Lastly I would like to observe that we have had numerous people come here that were being seen by a single doctor, usually a surgeon, and not working with a multidisciplinary team, which I think is a less than desirable idea. I would like to have people evaluate me for the existence and extent my disease, and decide what treatments are best for me, as a group drawn from different training and experience backgrounds. The old adage that if all you have is a hammer, everything looks like a nail comes to mind. Radiation, chemo, surgery etc. should all be part of the decision making team.

Bottom line you have to be comfortable with your doctors, wherever they are. And financial/insurance issue will play into choices, but if at all possible, do not let geography be your prime mover in deciding where to go. It's your life at stake, not something you are going to have a second chance at making this decision about.

I thought you would pick up on the date, Brian. I often check too, and did, and weigh it from there, and like you said, some info is stil applicable, others evolve. My newest doctor, a radiation oncologist, specializing in HNC, wrote the book, "Head and Neck Cancer, a multidisplinary approach." He chastised me for going all over NYC to be treated lol. He said you have to be treated at one place!

Part of the problem, I think, has to do with the evolution of the term "CCC" as used on these boards.

When I first joined seven years ago, new members were encouraged to seek at least a second opinion, if not treatment, at a comprehensive cancer center (CCC), meaning an institution where each case would be considered by a dedicated team of multidisciplinary specialists working together to determine recommendations for treatment -- a "comprehensive" approach, as it were, rather than the patient having to find an ENT surgeon, an MO and an RO (along with ancillary personnel if needed) on his or her own and hope that (a) they knew something about head and neck cancer and (b) they would talk with one another. (Mamacita, from the way you describe it, I'll bet that your 500-bed "non-CCC" teaching hospital actually is a comprehensive cancer center, using this definition.)

Over the years, the emphasis here has switched to getting to an "NCI-designated CCC" -- which is a very specific term that has nothing to do with patient care or a team approach to treatment and everything to do with an institution's research interests. Granted, NCI designation can open the door for patients to a wider variety of clinical trials and make more research funding available. And in general, academic institutions, like the NCI-designated centers, attract top-notch clinicians.

But in NCI-speak, designation as a "comprehensive cancer center" means that the facility has made it through a rigorous years-long process that examines the quality and scope of its research in three specific areas (an NCI-designated "cancer center" focuses its research in one or two of those areas). Remember, too, that institutions choose to apply for NCI designation; some places may think it involves too much time, bother and expense and don't even start the process. For example, my first comment on this topic, back in 2007, was on a thread wondering why Stanford wasn't on the NCI list (though it is now). Friends of a good friend of mine traveled from the Middle East to be seen by the HNC team at Beth Israel in New York City, which is highly regarded for HNC and isn't an NCI-designated facility.
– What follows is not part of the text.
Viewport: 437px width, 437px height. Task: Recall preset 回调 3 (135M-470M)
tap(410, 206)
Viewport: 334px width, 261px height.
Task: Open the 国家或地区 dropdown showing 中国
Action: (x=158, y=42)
It's certainly easy (I'm not blameless here) to simply post the link to the NCI-designated CCCs/CCs and say "You should go here," since the odds are overwhelming that any facility on the list -- with the obvious exception of those that do research only and don't treat patients -- will approach each case in a "comprehensive" (as explained in the second paragraph) manner and that its head/neck cancer department will see far more cases than the average community hospital. Perhaps what we should be doing is encouraging new patients or members of their families to use that list (or the list of facilities that comprise the National Comprehensive Cancer Network, which actually does relate to patient care and devises the annually updated state-of-the-art treatment protocols) as a starting point for their research, and not necessarily as a final destination, and to make sure that wherever they are treated, their case will be considered by a team of specialists with experience in HNC.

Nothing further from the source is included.